La CAQ a utilisé la fonction publique pour parfaire sa plateforme électorale, accuse l’opposition

Selon le porte-parole péquiste en matière de santé, Joël Arseneau, le rapport Savoie est « malaisant sur le fond et la forme ».
Jacques Boissinot La Presse canadienne Selon le porte-parole péquiste en matière de santé, Joël Arseneau, le rapport Savoie est « malaisant sur le fond et la forme ».

Des partis d’opposition accusent la Coalition avenir Québec (CAQ) de détourner des fonds publics en utilisant la sous-ministre de la Santé et des Services sociaux, Dominique Savoie, pour « peaufiner sa plateforme électorale » en santé.

« La CAQ utilise et confond les intérêts du Québec avec ceux du parti », affirme le chef du Parti conservateur du Québec, Éric Duhaime, au sujet du rapport Savoie, qui suggère une réforme du système de santé.

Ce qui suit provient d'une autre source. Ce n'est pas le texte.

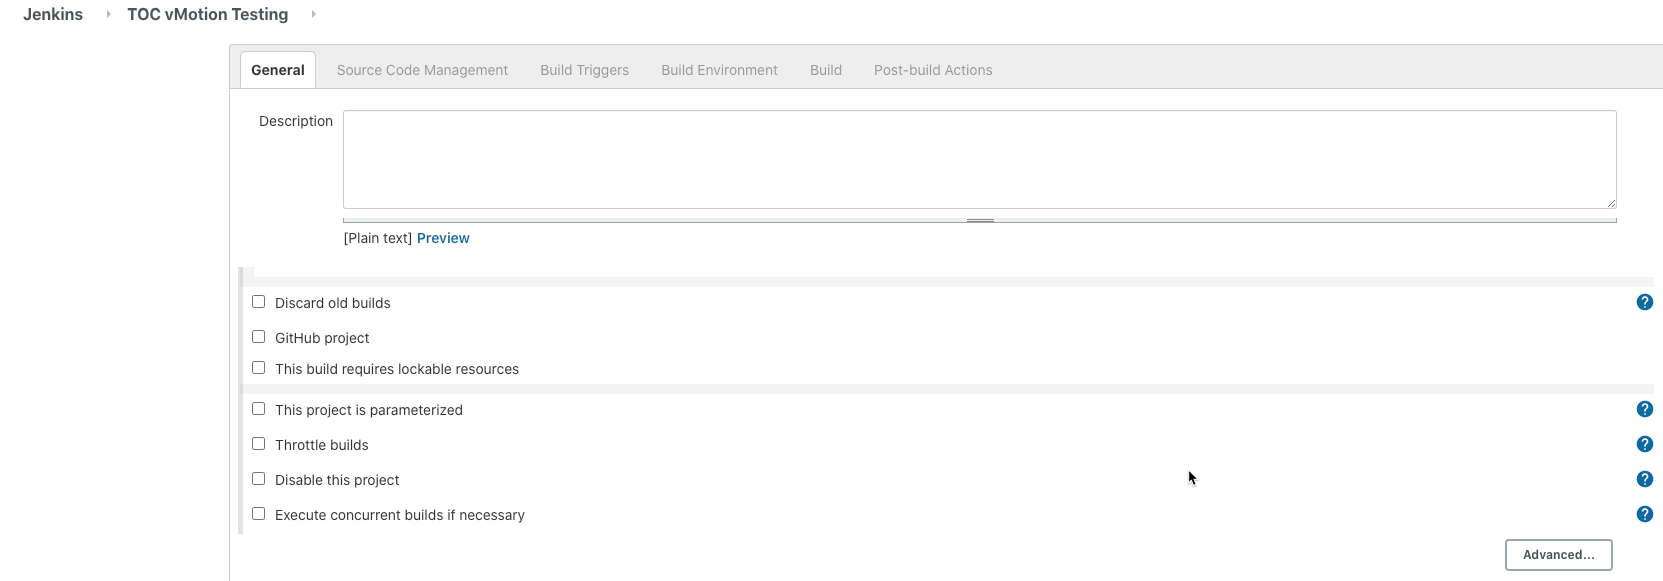
Task: Go to the Build Triggers tab
Action: click(584, 70)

M. Duhaime reproche au gouvernement de « détourner les ressources de l’État pour peaufiner sa plateforme électorale ». Il somme le ministre de la Santé et des Services sociaux, Christian Dubé, de « comptabiliser cette dépense » et de s’assurer qu’on « rembourse les contribuables ».

Mercredi, le rapport, intitulé Une gouvernance renouvelée du réseau de la santé et des services sociaux, a été rendu public. La sous-ministre Savoie avait été mandatée à cet effet par le ministre Dubé, lors du dévoilement du Plan santé en mars dernier. Elle recommande notamment au gouvernement de favoriser une gestion de proximité, de créer une entité neutre pour améliorer la coordination et d’« optimiser l’accès aux soins de santé et aux services sociaux ». M. Dubé s’est engagé à mettre en place toutes ces recommandations.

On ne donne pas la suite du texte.